With that being said, the Four Key metrics are in turn:

Deployment Frequency: How often an organization releases to production.
Lead-Time For Change: The amount of time it takes a commit to get into production.
Change Failure Rate: The percentage of deployments causing a failure or incident in production.
Time To Restore Service: how long it takes an organization to recover from a failure in production.

Why do we think these metrics matter? Quite simply: measured correctly, they are difficult to game, they capture reliability of a service remarkably well, as well as level of friction in deploying. Finally, Deployment Frequency is a reasonably accurate proxy for team velocity.

This is really what we should look for in metrics: How robust are they against perverting incentives to game them? How objective/subjective are they? Are they a reasonable proxy for an outcome we are looking for? Remember, where metrics are concerned, activity is not achievement.

SRE metrics

The SRE metrics are detailed in depth in Googles freely available SRE books. Again, for an in-depth guide, read them.

The reason we care about SRE-metrics, is that they again capture the reliability of a system, and the amount of reactive “fixing” work (“toil”) required to keep systems running. Furthermore, the metrics provide a mechanism for resolving the conflict between features vs reliability, and resolving the commonly occurring release hesitance in many organisations due to previous failed releases.

Service Level Indicator, Service Level Objectives, Service Level Agreements

There are three initial concepts to SRE metrics, that are not metrics, but valuable to understand:

Service Level Indicator’s (“SLI”) are the top-level concept, which are simply things that may indicate service quality, for instance, latency or error-rates/availability.
Service Level Objectives (“SLO”) are, for our purposes, the key indicator: an SLO is effectively the level on an SLI that we are aiming for. For instance, 99% availability if we are looking at an availability SLI.
Service Level Agreements (“SLA”): SLAs are a contractual commitment to an SLO, which typically involves all three of technical, legal and commercial implications.

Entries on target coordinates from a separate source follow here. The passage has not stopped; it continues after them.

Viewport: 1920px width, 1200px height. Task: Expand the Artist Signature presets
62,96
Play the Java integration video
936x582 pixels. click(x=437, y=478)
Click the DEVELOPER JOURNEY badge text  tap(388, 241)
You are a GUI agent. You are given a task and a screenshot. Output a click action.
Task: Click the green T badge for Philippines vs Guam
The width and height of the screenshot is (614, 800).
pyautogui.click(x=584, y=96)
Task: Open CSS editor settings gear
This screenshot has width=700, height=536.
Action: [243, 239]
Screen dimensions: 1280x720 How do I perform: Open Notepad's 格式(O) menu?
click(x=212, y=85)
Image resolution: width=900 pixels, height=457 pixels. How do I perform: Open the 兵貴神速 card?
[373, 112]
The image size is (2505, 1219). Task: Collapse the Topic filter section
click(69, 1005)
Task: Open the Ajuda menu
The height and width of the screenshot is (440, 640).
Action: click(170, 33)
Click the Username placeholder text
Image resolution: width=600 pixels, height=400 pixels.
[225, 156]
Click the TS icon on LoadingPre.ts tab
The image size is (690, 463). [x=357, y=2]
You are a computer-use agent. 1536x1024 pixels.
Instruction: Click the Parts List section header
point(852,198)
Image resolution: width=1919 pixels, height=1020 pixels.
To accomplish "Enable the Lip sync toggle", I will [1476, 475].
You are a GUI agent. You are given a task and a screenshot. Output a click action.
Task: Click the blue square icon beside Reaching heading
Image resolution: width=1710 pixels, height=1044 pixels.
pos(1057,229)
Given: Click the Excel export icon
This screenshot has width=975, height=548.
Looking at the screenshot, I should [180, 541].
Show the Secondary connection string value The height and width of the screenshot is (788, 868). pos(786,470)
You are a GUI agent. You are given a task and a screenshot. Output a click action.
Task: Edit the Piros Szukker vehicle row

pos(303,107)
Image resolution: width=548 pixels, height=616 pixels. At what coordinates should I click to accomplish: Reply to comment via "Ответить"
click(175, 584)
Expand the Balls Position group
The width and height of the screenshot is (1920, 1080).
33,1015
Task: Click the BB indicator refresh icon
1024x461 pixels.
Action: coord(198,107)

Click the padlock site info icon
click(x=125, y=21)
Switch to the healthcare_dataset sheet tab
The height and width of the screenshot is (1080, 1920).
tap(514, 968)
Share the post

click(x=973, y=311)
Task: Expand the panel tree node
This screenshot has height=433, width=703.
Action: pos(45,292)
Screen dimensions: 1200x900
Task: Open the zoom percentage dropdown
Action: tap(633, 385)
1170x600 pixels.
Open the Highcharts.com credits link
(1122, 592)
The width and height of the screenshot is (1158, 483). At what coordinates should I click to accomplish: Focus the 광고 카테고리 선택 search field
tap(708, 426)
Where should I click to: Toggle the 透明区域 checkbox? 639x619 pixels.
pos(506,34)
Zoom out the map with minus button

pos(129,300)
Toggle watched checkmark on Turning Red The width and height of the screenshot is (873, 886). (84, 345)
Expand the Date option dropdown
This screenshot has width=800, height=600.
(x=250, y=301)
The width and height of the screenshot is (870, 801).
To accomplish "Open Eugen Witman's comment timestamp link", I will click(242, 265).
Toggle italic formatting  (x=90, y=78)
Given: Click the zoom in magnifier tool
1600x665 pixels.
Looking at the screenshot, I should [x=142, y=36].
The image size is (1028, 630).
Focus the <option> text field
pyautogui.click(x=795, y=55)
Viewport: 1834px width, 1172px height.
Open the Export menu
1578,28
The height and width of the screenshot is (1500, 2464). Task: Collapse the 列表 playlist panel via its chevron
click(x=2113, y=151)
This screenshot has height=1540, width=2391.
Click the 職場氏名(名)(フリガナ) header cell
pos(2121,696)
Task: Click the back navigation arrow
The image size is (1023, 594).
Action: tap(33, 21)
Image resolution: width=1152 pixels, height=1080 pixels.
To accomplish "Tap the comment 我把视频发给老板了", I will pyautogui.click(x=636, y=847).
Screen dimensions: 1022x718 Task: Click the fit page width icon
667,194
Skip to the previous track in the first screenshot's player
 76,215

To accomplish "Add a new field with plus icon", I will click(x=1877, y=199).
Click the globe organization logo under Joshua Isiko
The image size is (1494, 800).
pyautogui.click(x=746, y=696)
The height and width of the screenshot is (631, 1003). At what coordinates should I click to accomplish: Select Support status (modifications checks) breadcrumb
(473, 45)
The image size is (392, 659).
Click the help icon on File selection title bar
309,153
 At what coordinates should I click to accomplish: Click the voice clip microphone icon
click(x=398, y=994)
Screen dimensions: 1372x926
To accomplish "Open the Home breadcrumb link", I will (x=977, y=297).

As we proceed, it is important to primarily understand the relationship between SLI & SLO.

Error budgets

Error budgets are the measure that we monitor and alert on in our service observability. If we have an SLO of 99% availability, meaning as an example 99% of requests to a web-server should return non-500 response codes, this means we have a 1% error threshold. If we subsequently make a bad deployment that increases the number of errors inside a measuring period (say 30 days) to 0.5%, this would mean we have burned through 50% of our error budget.

To make sure we catch these issues, we should have alerts tuned to going off quickly when our error burn-rate inside some time (say 5 minutes and/or 15 minutes) goes above a meaningful threshold. This way, we connect our Error budgets to our observability and ultimately alerting.

If we burn through our entire error-budget for a measuring period (usually 30 days), this would imply we do no more feature-releases until the underlying causes of the burned error budget have been corrected with reliability work and a reliability release. This is effectively our mechanical rule, to balance priorities between reliability work and new feature work.

Percentage toil-work

This is perhaps the metric that is not really a metric, but more of a rule of thumb: if people with ops-centric roles spend 50% or more of their time working reactively, fixing environments, production, responding to requests etc, this is a red flag. If the amount of “toil” is more than 50%, efforts should be made to automate the toil away, until it is lower. A higher rate will lead to burn out, but also shows serious operational deficiencies in the organisation.

Other metrics

Apart from DORA- and SRE metrics, we have a few other metrics that are worth keeping an eye on:

Flow time

Flow time is similar to DORA’s “Lead-Time For Change”, with the exception that LTFC is counted from committed change to production, whereas flow-time is from accepted work item (planned, soon to be worked-on, but not started) to production. Therefore, Flow-time can give a little bit more nuance to measuring how long it takes for new features to be accepted and refined, to when they are in production.

Flow distribution

Flow distribution, again, gives more nuance to DORA’s Change Failure Rate: flow distribution, simply put, counts the distribution of work between bugs, features, operability improvements and any other categories of work you may have. It is a useful indicator to see if enough effort is going into testing and reliability, if the system is operable enough.

PR lead-time & rework

We would include two metrics in this:

PR lead-time (time from open until merged/closed)
PR rework (number of PR with changes made after review)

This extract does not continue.